Programming languages in PLCs enable programmers to define access rights to each controller’s variable. “External” entities can be assigned privileges to remotely access variables, namely, Read/Write, Read Only, or None. Each variable is assigned Read/Write privilege by default [24]. The PLC may receive a Read or Write request with a variable from an external device. In this case, the PLC will look up the external request’s variable to determine whether the Read or Write privilege should be granted. If so, the PLC will then return the value in a Read message or update the variable’s value.

2.4. Firmware Layer

The programming layer and the hardware layer are connected together by the firmware layer and is referred to as the operating system, which encompasses lower-level functionalities, e.g., boot-loader code to initialize and load the operating system.
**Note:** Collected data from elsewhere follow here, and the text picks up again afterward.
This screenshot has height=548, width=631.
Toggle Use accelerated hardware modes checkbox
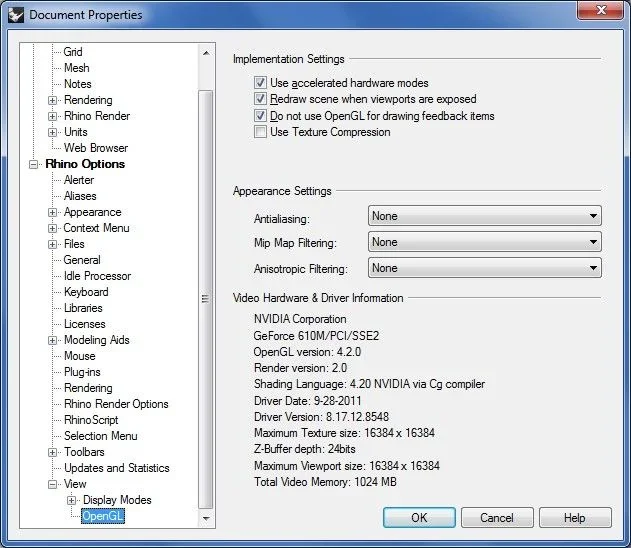point(261,83)

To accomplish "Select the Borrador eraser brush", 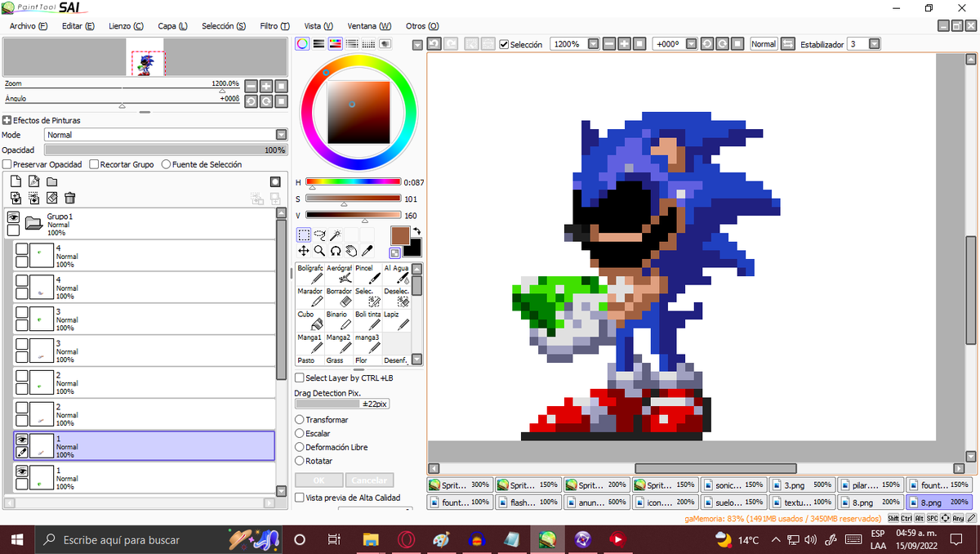I will point(339,297).
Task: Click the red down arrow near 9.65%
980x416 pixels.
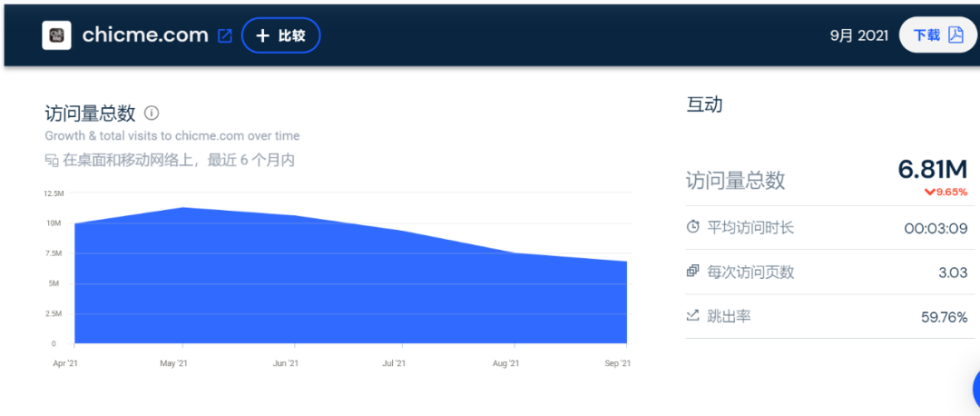Action: (929, 193)
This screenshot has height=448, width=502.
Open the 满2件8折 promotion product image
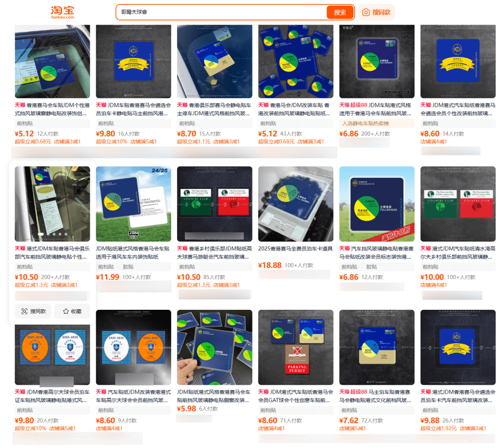(377, 204)
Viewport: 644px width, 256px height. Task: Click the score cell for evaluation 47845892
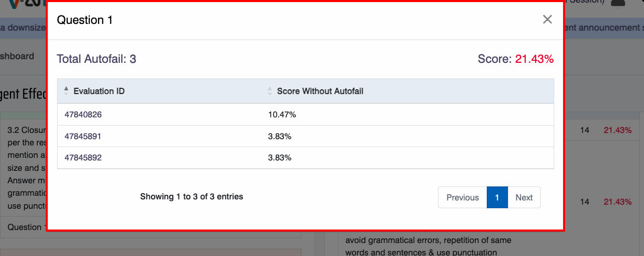(x=280, y=158)
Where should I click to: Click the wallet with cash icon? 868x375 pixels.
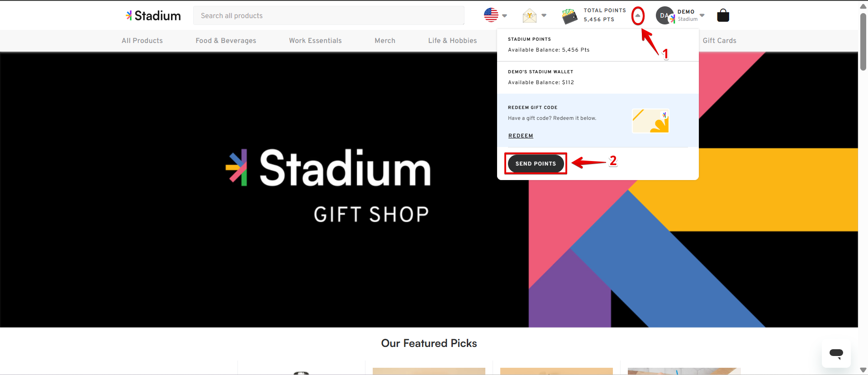[569, 16]
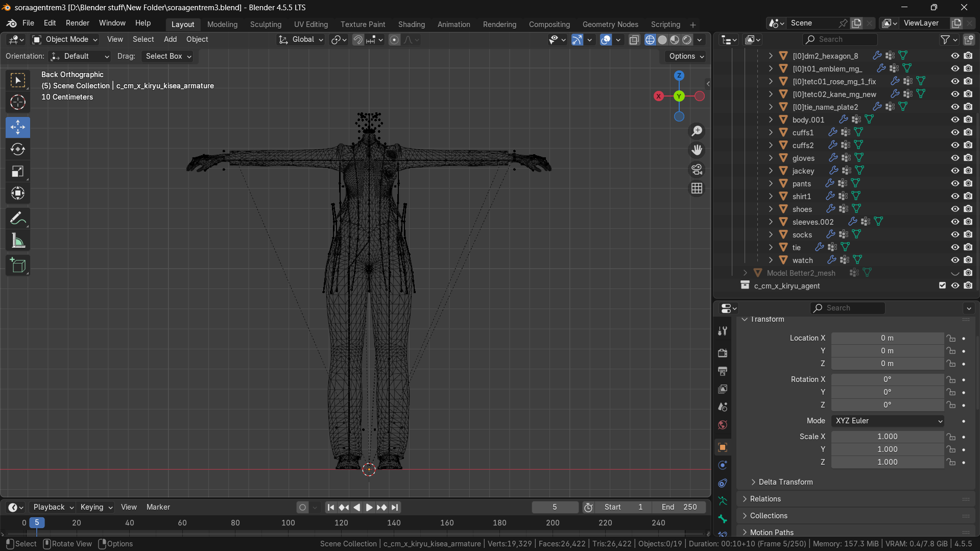This screenshot has height=551, width=980.
Task: Click the Location X value field
Action: [x=887, y=338]
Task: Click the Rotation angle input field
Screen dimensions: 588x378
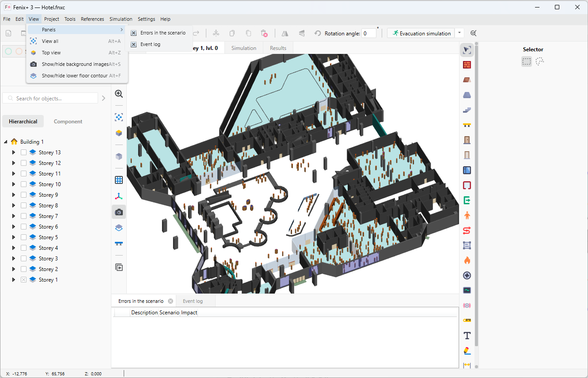Action: point(369,33)
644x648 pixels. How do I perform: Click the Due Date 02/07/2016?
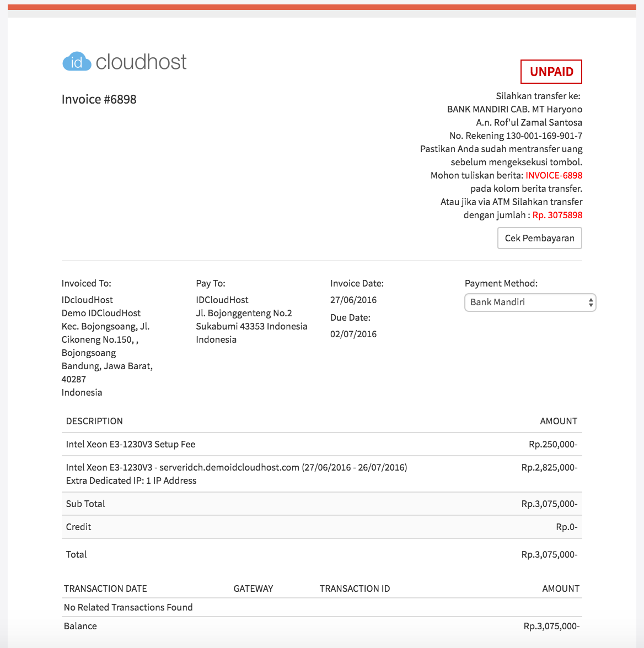point(353,334)
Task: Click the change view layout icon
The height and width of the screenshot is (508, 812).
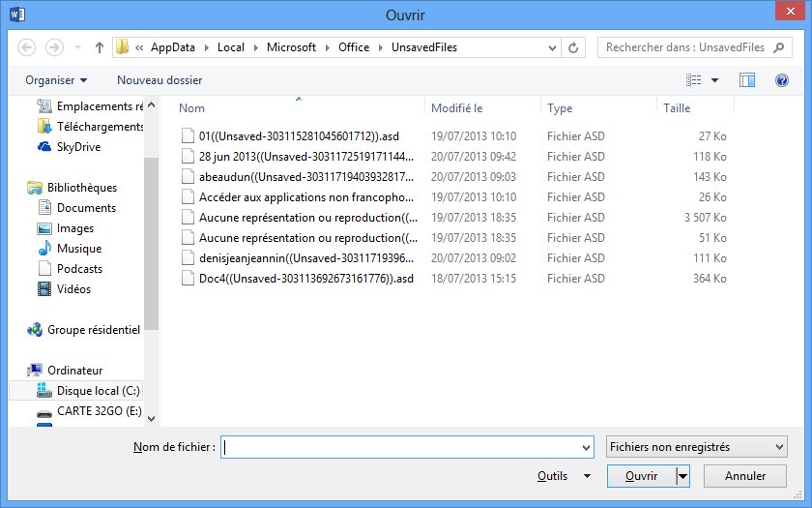Action: (693, 80)
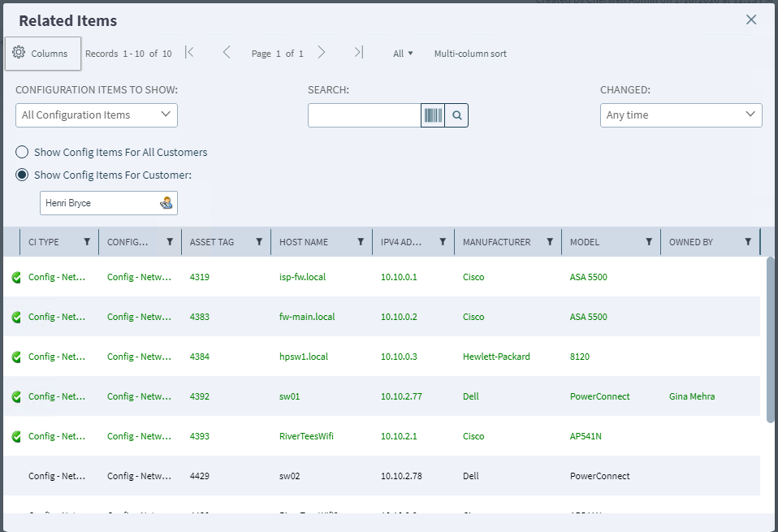Click the magnifying glass search icon
Screen dimensions: 778x532
pyautogui.click(x=457, y=115)
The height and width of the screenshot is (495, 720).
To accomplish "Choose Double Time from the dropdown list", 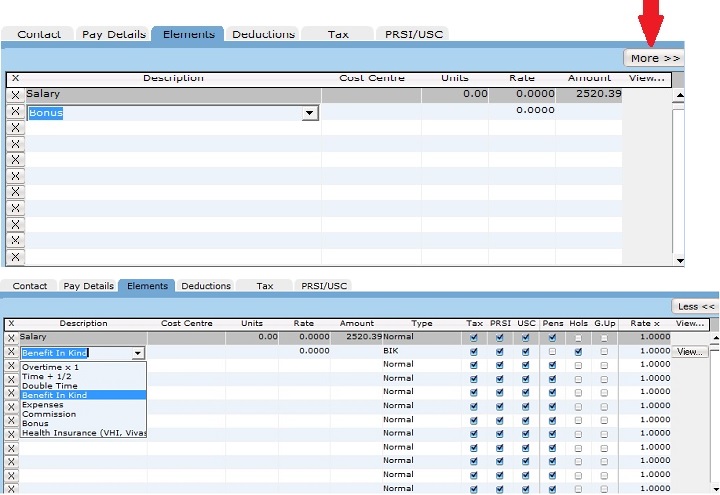I will (50, 386).
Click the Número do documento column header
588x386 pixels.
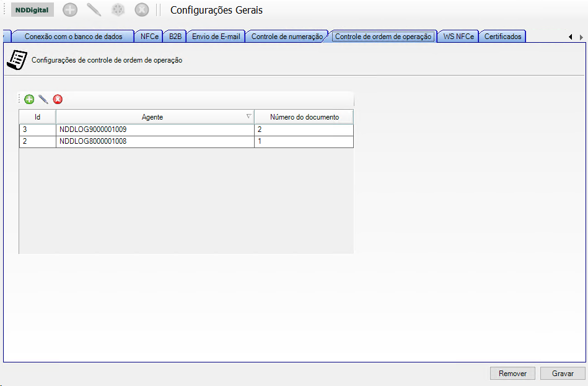(304, 117)
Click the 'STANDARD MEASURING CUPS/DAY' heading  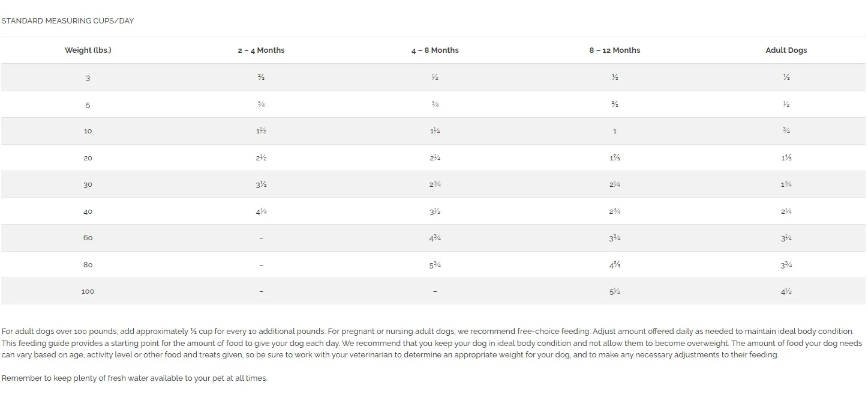[x=68, y=21]
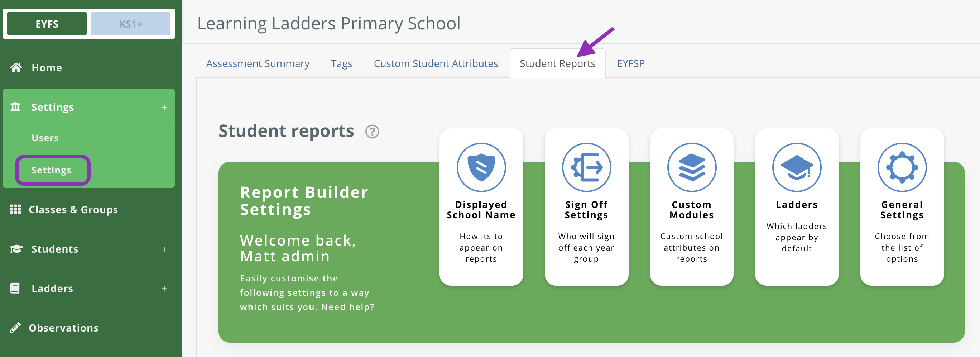This screenshot has width=980, height=357.
Task: Click the Custom Modules layers icon
Action: [x=691, y=167]
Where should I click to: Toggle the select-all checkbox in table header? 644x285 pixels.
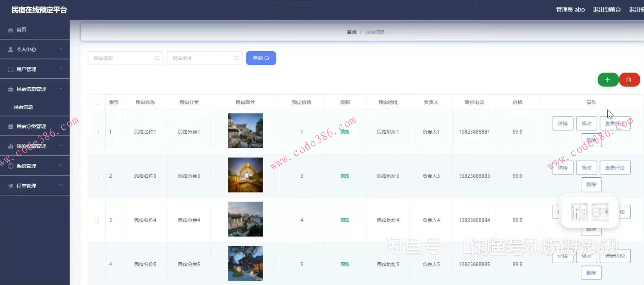(x=97, y=102)
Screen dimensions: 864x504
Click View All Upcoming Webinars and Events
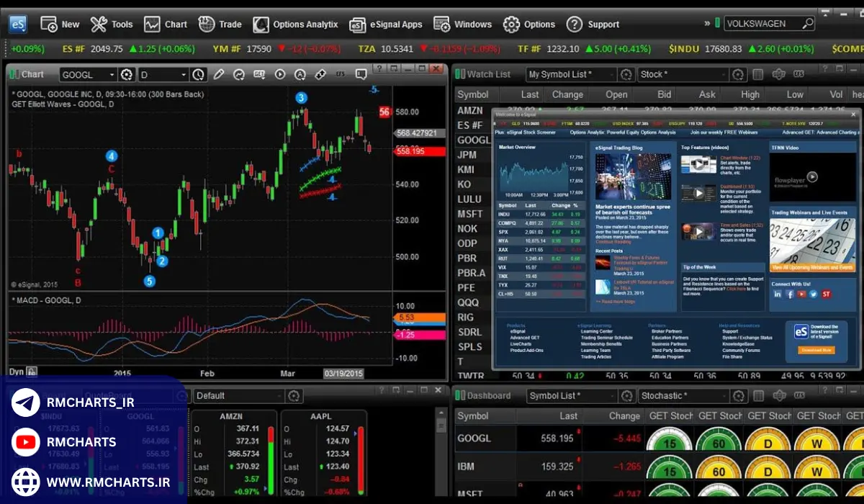812,267
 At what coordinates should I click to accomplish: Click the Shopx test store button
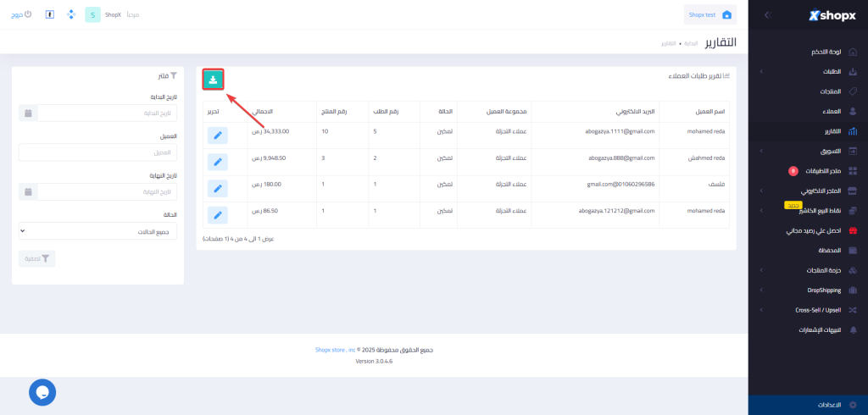pyautogui.click(x=710, y=15)
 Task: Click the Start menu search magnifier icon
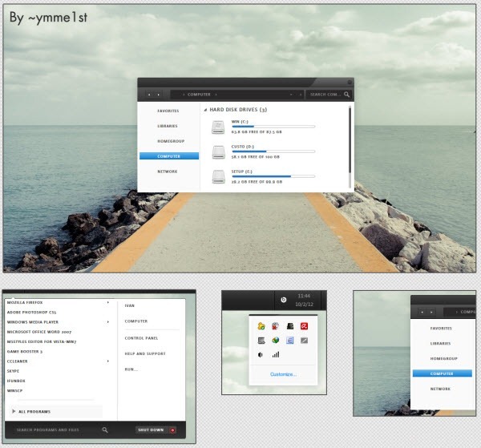coord(105,430)
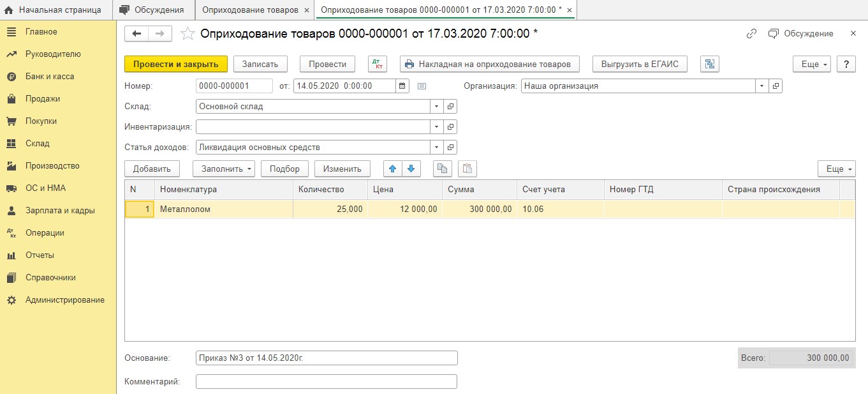868x394 pixels.
Task: Click the Комментарий input field
Action: [326, 381]
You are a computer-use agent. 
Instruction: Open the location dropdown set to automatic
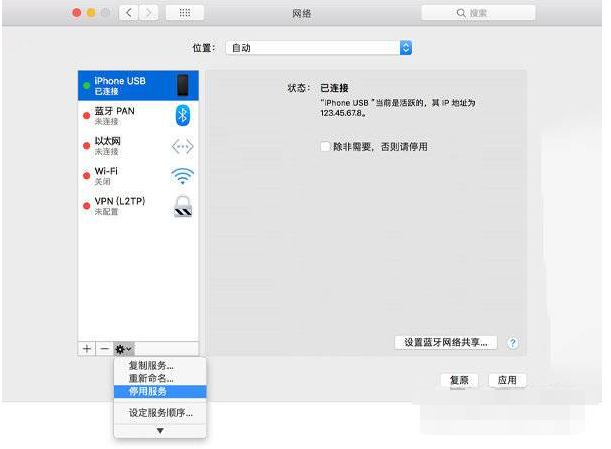coord(319,48)
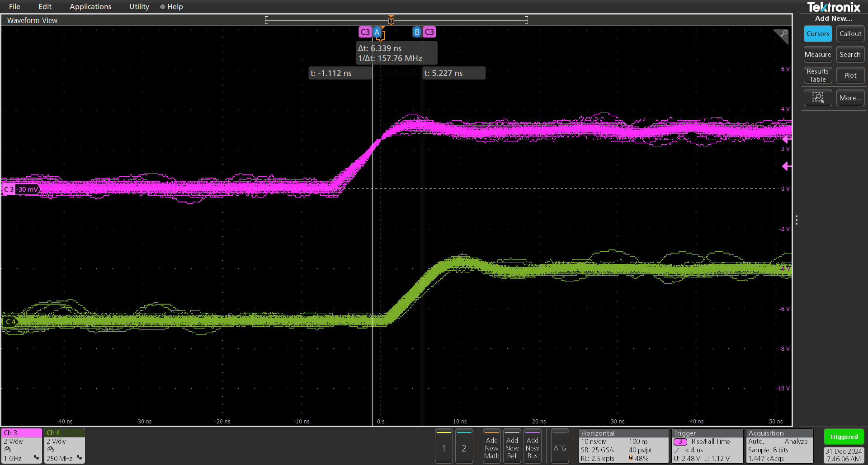Open the Horizontal settings badge

pyautogui.click(x=623, y=446)
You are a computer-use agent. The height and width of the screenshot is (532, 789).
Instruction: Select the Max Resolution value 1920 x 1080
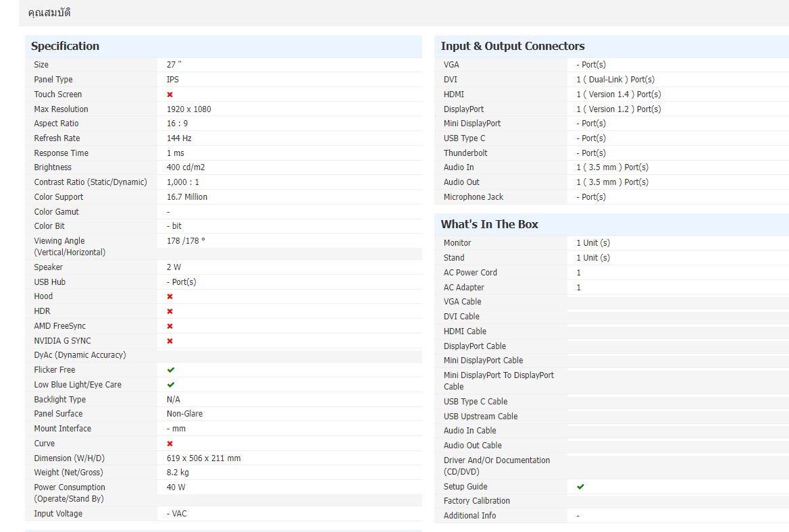click(188, 109)
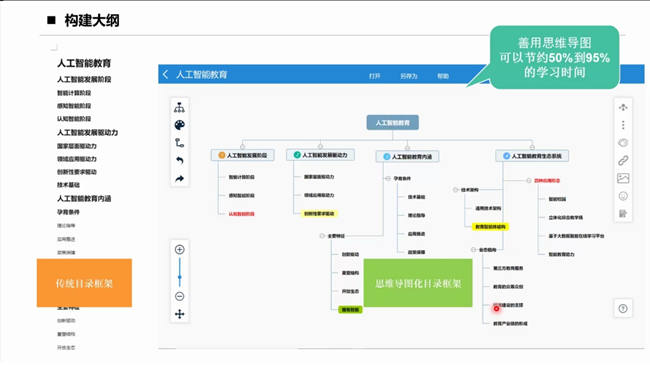Open help via the question mark icon
The width and height of the screenshot is (650, 366).
(x=623, y=308)
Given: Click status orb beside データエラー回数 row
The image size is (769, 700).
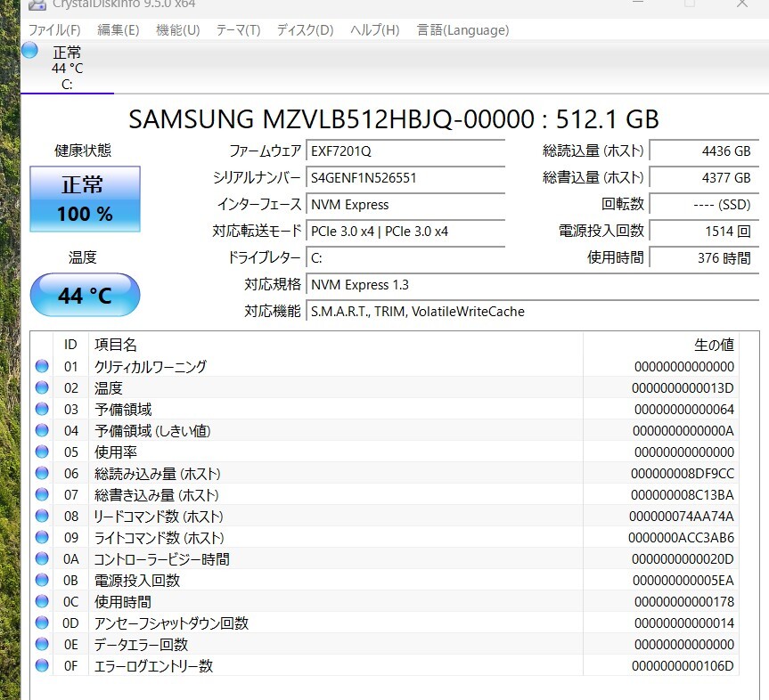Looking at the screenshot, I should point(42,645).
It handles the basic behaviors of a device. The firmware controls the interactions (including physical inputs and outputs) between the operator and the device hardware. An attacker may attempt to gain access to the firmware on a PLC, thereby obtaining potentially unlimited control of the device. If the attacker is successful, the attacker has the capability to stealthily modify the device’s behavior. The requirements of programming languages and system operations that needed to be complied by PLC products are defined in the IEC 61131-3 standard [23], which is followed by PLC vendors to program and compile the source code of control logic.
Traditionally, since it is the factory that installs the firmware and operators cannot reprogram devices, the PLC firmware is relatively secure against modification attacks. However, the firmware updating feature of PLCs to patch bugs and upgrade the firmware can be used by attackers to upload malicious firmware to the device. Checksum algorithms are commonly used to validate firmware updates before any installation and execution. A robust checksum algorithm plays an important role in preventing attackers from uploading malicious updates.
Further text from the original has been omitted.